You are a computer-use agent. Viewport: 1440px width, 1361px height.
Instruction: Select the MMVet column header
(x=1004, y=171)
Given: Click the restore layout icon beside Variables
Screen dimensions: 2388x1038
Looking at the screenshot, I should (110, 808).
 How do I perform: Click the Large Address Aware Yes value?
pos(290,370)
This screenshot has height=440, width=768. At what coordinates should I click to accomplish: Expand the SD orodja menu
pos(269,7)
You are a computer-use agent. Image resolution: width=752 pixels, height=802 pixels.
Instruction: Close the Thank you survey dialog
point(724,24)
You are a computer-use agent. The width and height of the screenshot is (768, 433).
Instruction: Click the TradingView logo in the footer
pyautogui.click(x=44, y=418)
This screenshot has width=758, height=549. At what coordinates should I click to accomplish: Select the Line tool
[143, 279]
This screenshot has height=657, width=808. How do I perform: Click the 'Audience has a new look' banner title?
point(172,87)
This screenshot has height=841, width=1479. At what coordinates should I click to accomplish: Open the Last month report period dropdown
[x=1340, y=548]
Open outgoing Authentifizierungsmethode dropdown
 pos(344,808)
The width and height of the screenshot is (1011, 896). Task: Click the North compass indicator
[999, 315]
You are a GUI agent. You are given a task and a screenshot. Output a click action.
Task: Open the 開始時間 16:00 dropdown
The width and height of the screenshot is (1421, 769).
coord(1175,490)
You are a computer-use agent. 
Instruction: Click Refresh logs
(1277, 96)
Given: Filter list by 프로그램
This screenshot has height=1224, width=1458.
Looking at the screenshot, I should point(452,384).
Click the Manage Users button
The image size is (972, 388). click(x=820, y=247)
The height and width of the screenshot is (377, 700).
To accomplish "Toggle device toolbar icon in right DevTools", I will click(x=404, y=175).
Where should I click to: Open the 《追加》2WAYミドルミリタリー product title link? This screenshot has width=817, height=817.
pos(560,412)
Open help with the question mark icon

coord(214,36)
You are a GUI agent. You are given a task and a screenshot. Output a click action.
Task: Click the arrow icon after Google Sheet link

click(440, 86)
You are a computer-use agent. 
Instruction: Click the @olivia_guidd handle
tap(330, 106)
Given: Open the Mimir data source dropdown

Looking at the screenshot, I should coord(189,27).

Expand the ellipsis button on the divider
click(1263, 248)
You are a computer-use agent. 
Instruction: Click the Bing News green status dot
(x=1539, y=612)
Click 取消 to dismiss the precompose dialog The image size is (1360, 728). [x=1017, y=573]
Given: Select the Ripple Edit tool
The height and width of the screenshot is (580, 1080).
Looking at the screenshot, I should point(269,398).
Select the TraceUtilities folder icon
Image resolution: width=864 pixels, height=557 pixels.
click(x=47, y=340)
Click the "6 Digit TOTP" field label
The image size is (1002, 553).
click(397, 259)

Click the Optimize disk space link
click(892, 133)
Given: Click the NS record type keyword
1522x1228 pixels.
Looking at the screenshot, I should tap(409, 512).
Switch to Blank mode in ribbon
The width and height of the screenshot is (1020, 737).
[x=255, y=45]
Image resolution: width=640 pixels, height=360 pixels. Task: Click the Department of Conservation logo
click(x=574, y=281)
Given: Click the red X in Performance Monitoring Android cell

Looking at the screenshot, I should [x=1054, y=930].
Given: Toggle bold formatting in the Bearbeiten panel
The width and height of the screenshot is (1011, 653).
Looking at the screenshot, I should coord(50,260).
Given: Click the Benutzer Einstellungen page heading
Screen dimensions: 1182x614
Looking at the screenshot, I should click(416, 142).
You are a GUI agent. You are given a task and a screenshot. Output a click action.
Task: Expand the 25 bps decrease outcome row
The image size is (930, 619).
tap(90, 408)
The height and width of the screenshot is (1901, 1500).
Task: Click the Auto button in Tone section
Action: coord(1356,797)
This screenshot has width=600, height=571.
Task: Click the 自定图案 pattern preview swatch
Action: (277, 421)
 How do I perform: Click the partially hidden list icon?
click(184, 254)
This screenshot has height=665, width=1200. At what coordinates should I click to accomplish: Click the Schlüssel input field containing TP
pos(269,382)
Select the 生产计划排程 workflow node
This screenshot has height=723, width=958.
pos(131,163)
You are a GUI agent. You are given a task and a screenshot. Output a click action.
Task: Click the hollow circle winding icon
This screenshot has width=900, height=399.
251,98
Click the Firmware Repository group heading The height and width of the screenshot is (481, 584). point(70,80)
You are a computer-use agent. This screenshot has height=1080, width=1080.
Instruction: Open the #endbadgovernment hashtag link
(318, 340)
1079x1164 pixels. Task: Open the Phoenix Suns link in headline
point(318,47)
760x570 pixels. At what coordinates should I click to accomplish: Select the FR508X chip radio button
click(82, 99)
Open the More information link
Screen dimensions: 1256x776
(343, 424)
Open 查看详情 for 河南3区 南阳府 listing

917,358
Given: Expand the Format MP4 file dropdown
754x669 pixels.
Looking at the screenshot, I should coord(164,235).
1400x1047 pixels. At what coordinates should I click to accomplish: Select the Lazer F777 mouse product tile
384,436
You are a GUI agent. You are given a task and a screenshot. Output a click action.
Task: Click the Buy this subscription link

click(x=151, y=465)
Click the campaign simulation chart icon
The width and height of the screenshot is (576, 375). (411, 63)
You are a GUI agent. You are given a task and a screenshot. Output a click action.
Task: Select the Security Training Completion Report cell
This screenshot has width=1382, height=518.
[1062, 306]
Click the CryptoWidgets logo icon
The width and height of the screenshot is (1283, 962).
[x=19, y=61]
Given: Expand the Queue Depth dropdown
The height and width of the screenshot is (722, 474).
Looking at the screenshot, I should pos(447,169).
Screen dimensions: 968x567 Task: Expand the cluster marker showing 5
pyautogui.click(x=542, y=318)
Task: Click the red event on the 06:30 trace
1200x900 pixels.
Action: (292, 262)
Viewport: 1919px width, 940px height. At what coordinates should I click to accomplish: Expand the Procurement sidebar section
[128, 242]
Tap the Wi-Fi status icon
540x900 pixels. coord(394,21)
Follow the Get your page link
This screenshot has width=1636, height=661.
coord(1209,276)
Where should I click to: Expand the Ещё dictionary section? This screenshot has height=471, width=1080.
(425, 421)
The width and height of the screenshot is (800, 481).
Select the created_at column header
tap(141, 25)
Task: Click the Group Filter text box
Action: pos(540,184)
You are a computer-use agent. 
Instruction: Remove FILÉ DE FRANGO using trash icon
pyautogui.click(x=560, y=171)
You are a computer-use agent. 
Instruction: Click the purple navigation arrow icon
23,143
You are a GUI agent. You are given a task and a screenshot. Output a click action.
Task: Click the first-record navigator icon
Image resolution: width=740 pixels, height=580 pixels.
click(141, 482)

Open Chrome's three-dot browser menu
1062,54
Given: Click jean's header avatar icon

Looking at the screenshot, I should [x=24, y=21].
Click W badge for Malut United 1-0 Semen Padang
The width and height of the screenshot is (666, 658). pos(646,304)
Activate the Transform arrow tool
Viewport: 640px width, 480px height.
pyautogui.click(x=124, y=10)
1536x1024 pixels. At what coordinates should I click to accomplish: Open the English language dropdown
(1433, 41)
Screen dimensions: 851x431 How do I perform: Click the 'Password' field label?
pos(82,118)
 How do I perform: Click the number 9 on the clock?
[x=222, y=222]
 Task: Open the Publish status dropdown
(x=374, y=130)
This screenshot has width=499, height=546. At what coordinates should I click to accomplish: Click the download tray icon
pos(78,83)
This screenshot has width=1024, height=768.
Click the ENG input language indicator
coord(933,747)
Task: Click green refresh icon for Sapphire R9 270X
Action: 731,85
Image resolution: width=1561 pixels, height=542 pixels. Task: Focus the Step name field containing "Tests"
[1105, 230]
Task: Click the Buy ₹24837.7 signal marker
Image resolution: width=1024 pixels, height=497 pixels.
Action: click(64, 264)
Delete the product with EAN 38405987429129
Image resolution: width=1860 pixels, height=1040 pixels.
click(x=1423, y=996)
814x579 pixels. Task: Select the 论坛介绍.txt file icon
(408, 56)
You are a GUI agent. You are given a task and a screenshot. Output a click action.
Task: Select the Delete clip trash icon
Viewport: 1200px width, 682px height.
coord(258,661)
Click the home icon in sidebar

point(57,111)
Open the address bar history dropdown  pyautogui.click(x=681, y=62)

════════════════

Exercise brief. Repeat, exactly and only, the lines above from the one containing "1536x1024 pixels. At" through the end of the material.

Answer for the task.
1536x1024 pixels. At what coordinates should I click to accomplish: Open the English language dropdown
(1433, 41)
Screen dimensions: 851x431 How do I perform: Click the 'Password' field label?
pos(82,118)
 How do I perform: Click the number 9 on the clock?
[x=222, y=222]
 Task: Open the Publish status dropdown
(x=374, y=130)
This screenshot has width=499, height=546. At what coordinates should I click to accomplish: Click the download tray icon
pos(78,83)
This screenshot has width=1024, height=768.
Click the ENG input language indicator
coord(933,747)
Task: Click green refresh icon for Sapphire R9 270X
Action: 731,85
Image resolution: width=1561 pixels, height=542 pixels. Task: Focus the Step name field containing "Tests"
[1105, 230]
Task: Click the Buy ₹24837.7 signal marker
Image resolution: width=1024 pixels, height=497 pixels.
Action: click(64, 264)
Delete the product with EAN 38405987429129
Image resolution: width=1860 pixels, height=1040 pixels.
click(x=1423, y=996)
814x579 pixels. Task: Select the 论坛介绍.txt file icon
(408, 56)
You are a GUI agent. You are given a task and a screenshot. Output a click action.
Task: Select the Delete clip trash icon
Viewport: 1200px width, 682px height.
coord(258,661)
Click the home icon in sidebar

point(57,111)
Open the address bar history dropdown  pyautogui.click(x=681, y=62)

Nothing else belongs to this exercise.